Added by Laws 1988, c. 194, § 2, emerg. eff. June 8, 1988.
§52548.2. Extent of lien Dispute as to amount due Notice Buyer in ordinary course of business.
A. To secure payment from the sale of oil or gas, an interest owner, subject to Section 5 of this act, shall have a continuing security interest in and a lien upon the oil or gas severed, or the proceeds of sale if such oil or gas has been sold, to the extent of his interest until the purchase price has been paid to the interest owner.
B. In the event of a bona fide dispute as to the amount due the interest owner, the security interest and the lien herein provided shall not accrue if the person holding the proceeds upon which a lien is claimed tenders to the interest owner the amount which such person in good faith believes to be due and payable.

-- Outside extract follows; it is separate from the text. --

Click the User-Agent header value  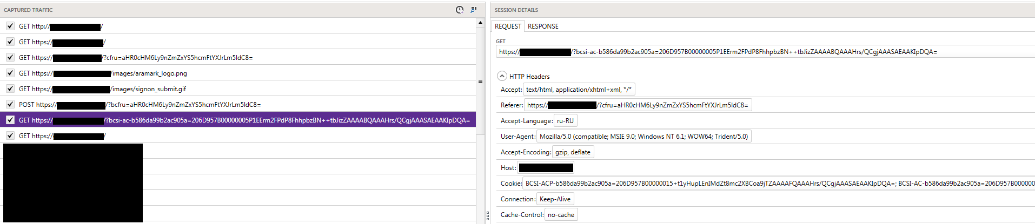pyautogui.click(x=643, y=137)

C. No security interest or lien claimed pursuant to this act shall be effective against any interest owner, operator, first purchaser or purchaser until a copy of the notice of lien required to be filed under Section 5 of this act has been delivered to such interest owner, operator, first purchaser or purchaser by registered or certified mail.
D. Notwithstanding any other provision in this act to the contrary, any person who pays the purchase price for oil or gas severed from a well to the interest owner with whom that person has a contract regarding purchases from such well or to one who is authorized to receive payment on behalf of or for such interest owner shall be deemed a buyer in the ordinary course of business, as defined in Section 1201(9) of Title 12A of the Oklahoma Statutes, and shall take the oil or gas free of the security interest and lien granted to the interest owner by this act, and the first purchaser or purchaser who makes such payment and all its property shall be free from and not subject to the security interest or lien granted to the interest owner by this act.

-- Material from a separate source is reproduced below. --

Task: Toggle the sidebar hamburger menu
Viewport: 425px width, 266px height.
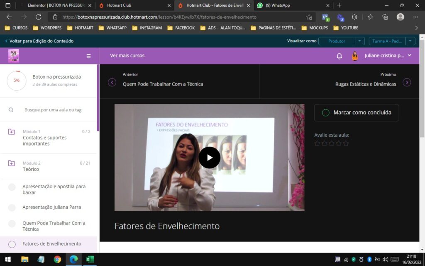Action: pyautogui.click(x=88, y=56)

Added by Laws 1988, c. 194, § 3, emerg. eff. June 8, 1988.
§52548.3. Validity of lien.
The validity of the security interest and lien granted to an interest owner under the provisions of this act shall not be dependent upon possession of the oil or gas by an interest owner or operator and no such security interest or lien shall become or be deemed to be void or expired by reason of a change or transfer of the actual or constructive possession or title of the oil or gas from the interest owner or an operator to a first purchaser or purchaser.
Added by Laws 1988, c. 194, § 4, emerg. eff. June 8, 1988.
§52-548.4. Perfection of lien - Verified notice - Effect of instruments - Effective date of lien.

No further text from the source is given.